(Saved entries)

-*-

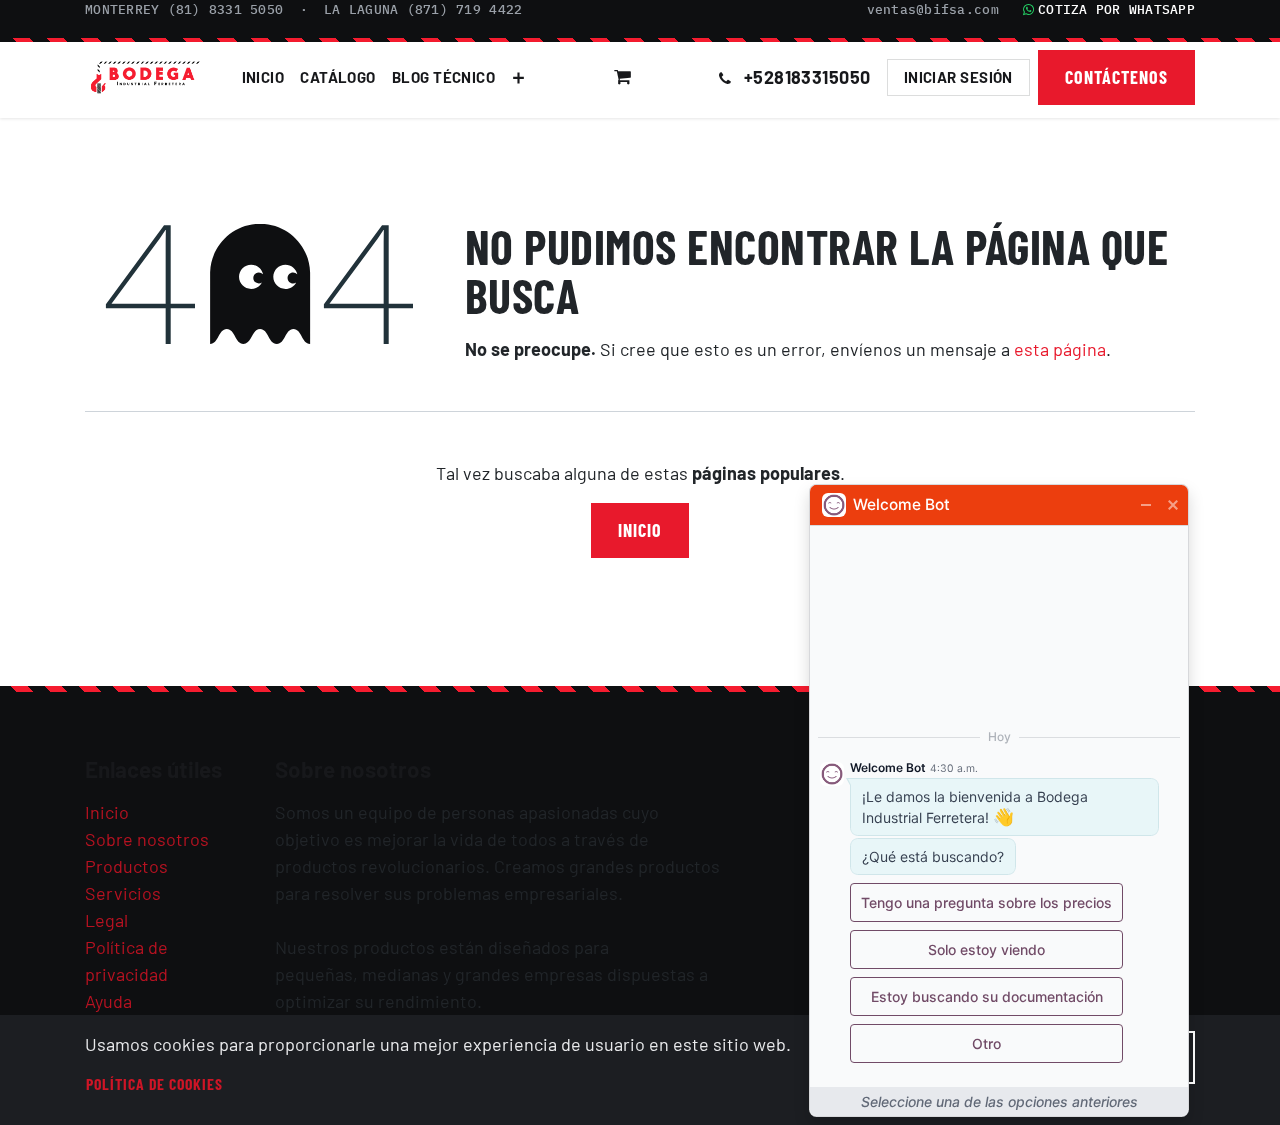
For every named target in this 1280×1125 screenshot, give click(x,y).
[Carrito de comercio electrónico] (623, 77)
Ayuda (108, 1001)
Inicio (640, 530)
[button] (677, 77)
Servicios (123, 893)
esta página (1060, 349)
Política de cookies (154, 1083)
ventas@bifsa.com (933, 9)
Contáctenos (1117, 77)
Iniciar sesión (958, 77)
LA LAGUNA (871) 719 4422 (423, 9)
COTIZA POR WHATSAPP (1116, 9)
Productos (126, 866)
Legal (106, 920)
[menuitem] (263, 77)
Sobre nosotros (147, 839)
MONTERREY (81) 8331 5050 (184, 9)
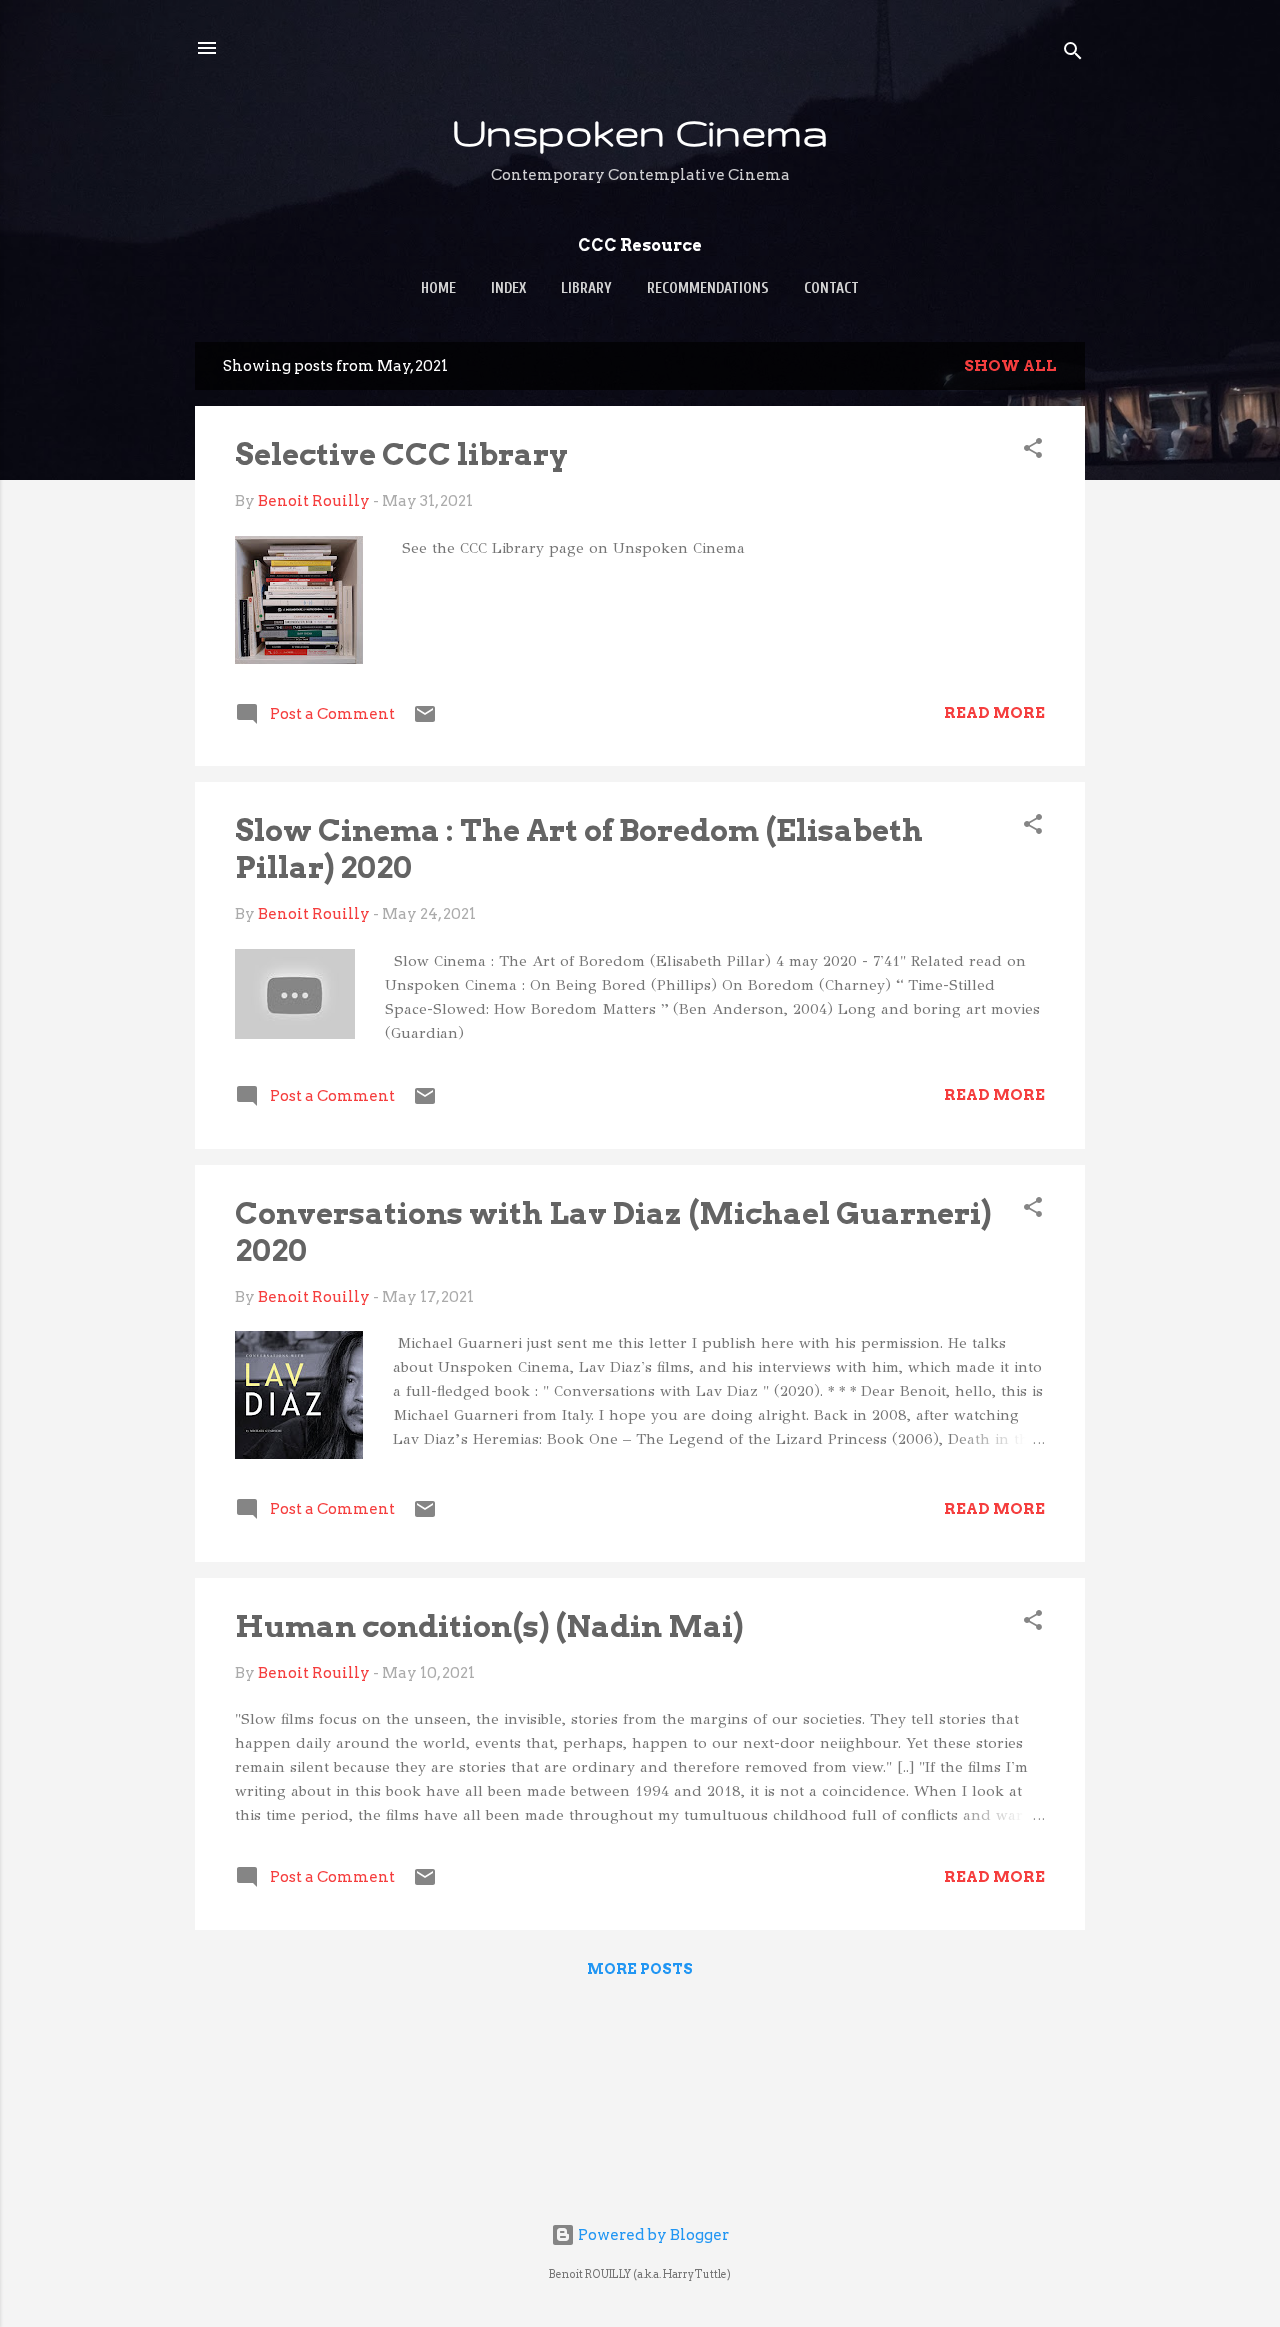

-*-

Exactly as they stand, retype all the entries, but omit the pictures.

**RESPONSE FOR THIS EXERCISE**
For every named target in this 1280×1125 screenshot, give click(x,y).
[Carrito de comercio electrónico] (623, 77)
Ayuda (108, 1001)
Inicio (640, 530)
[button] (677, 77)
Servicios (123, 893)
esta página (1060, 349)
Política de cookies (154, 1083)
ventas@bifsa.com (933, 9)
Contáctenos (1117, 77)
Iniciar sesión (958, 77)
LA LAGUNA (871) 719 4422 (423, 9)
COTIZA POR WHATSAPP (1116, 9)
Productos (126, 866)
Legal (106, 920)
[menuitem] (263, 77)
Sobre nosotros (147, 839)
MONTERREY (81) 8331 5050 (184, 9)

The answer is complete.